Whenever a line below holds the word "value", copy that line.

──────── DATASET CONTENT

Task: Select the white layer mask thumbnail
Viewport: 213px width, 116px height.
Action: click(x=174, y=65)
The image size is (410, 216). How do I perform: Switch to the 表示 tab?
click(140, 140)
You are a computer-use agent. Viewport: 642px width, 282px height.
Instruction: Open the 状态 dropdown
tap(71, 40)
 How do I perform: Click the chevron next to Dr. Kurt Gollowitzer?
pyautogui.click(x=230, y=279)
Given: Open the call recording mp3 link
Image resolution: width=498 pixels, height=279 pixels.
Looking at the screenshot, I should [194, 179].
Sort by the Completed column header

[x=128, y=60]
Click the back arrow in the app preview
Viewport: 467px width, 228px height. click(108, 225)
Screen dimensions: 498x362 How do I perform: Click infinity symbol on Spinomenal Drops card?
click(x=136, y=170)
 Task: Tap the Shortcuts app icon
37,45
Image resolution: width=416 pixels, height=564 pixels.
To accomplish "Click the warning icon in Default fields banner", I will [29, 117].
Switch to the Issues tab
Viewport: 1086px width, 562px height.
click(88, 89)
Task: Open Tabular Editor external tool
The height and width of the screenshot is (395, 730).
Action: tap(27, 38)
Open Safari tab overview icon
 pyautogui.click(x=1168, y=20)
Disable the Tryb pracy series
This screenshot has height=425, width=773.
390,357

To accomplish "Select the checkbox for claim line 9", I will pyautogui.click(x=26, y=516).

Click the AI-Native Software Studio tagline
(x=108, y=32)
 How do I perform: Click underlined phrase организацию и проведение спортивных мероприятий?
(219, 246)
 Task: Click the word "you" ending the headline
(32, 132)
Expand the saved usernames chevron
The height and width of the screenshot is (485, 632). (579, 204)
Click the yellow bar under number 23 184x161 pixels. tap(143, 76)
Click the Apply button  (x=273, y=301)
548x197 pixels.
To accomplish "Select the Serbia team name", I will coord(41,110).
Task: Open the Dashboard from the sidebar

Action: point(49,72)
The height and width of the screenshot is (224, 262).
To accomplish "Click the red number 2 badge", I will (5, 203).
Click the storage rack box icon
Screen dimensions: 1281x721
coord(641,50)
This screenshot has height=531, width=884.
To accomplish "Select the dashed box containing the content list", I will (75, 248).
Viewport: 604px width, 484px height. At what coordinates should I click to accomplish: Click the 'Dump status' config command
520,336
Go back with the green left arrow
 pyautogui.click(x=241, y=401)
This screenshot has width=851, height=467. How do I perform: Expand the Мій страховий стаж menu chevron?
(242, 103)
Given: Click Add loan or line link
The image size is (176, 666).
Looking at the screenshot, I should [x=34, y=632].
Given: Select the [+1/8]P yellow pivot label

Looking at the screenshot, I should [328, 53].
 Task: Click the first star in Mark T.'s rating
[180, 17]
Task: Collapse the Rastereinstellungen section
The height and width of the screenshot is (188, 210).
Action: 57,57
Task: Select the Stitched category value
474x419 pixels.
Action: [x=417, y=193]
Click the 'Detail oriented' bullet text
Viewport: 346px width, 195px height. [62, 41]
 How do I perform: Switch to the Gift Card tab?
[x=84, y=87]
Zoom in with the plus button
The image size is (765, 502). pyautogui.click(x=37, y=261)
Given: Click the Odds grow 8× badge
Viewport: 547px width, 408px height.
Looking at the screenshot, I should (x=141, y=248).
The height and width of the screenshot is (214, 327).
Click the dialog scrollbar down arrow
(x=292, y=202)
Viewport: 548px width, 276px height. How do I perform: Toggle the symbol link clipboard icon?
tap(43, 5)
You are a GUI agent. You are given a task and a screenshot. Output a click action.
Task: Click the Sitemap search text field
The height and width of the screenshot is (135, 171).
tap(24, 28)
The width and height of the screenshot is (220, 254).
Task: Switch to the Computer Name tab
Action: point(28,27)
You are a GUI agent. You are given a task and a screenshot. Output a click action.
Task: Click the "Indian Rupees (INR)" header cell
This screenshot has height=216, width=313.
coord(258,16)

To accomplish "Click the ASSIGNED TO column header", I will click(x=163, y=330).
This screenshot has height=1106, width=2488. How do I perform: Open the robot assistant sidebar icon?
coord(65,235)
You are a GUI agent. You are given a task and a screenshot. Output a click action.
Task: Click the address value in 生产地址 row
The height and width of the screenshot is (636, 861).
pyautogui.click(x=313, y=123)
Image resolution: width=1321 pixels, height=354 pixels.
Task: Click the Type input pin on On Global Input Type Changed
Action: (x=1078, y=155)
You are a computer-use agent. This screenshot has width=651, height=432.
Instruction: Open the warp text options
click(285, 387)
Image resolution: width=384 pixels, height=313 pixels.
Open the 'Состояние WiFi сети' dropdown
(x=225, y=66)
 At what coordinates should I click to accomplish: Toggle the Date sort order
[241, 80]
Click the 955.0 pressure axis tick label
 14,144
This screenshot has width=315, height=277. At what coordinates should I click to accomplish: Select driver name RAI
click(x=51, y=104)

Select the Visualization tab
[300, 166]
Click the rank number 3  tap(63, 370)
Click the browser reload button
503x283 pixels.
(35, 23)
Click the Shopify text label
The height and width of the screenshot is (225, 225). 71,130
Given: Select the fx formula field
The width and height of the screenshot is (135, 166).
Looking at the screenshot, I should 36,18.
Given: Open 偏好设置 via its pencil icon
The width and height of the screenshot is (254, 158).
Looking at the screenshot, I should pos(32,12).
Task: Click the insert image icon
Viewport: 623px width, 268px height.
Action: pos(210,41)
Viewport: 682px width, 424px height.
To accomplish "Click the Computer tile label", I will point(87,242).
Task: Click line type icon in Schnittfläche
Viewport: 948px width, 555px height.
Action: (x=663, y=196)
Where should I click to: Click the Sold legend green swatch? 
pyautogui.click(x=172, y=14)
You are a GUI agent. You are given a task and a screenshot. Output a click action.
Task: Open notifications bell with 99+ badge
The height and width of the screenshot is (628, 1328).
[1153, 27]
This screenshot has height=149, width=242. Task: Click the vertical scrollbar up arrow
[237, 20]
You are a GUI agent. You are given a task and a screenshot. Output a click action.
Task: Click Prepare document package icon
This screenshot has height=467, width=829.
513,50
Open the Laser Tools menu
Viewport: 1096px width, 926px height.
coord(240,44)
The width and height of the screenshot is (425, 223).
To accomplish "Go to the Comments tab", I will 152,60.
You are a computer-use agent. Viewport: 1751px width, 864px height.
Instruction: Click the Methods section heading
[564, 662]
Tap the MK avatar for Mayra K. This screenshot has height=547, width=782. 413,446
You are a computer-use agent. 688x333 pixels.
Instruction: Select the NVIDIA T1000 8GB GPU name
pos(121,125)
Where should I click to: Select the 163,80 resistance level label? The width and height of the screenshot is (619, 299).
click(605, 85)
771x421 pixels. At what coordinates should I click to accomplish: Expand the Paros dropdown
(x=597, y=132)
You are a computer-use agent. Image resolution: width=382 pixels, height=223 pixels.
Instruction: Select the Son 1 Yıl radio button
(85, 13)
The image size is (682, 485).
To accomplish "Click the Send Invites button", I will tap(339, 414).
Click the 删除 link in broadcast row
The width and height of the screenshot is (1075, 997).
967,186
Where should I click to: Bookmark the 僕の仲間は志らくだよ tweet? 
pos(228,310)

────────────────

EXPECTED ANSWER:
Task: Select the Stitched category value
Task: Click the address value in 生产地址 row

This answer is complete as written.